Start of DATASET ENTRIES
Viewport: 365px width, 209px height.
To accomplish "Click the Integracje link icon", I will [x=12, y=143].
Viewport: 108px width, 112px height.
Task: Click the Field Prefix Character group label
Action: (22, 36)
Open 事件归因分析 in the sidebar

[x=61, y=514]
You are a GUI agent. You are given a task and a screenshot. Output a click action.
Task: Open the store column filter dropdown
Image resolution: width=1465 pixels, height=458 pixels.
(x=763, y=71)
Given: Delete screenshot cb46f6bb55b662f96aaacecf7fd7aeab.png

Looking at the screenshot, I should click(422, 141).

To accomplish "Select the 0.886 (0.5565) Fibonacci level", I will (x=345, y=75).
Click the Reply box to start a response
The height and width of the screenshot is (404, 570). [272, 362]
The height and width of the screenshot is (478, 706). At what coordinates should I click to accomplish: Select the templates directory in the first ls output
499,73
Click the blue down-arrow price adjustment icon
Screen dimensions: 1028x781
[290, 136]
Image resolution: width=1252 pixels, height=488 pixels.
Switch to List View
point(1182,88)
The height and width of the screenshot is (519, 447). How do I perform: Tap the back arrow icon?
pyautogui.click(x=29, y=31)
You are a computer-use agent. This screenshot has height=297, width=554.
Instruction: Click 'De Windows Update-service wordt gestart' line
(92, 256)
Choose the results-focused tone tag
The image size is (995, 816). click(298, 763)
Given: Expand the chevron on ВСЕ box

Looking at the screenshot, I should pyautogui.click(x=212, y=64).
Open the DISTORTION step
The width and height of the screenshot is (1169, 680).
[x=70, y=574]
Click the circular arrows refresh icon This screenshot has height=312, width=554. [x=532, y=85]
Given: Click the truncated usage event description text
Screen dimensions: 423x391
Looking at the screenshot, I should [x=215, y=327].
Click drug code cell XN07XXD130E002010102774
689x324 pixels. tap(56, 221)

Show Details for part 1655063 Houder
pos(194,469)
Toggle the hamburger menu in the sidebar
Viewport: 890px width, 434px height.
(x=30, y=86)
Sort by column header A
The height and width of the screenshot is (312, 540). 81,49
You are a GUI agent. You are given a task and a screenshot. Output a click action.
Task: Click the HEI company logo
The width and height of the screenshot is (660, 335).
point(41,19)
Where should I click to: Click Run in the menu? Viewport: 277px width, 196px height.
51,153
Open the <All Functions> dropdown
End of DATASET ENTRIES
■ EXERCISE DIRECTIONS ■
State how many lines of the entries include the word "This", giving that number by itself.

■ OUTPUT OF THE TASK ■
2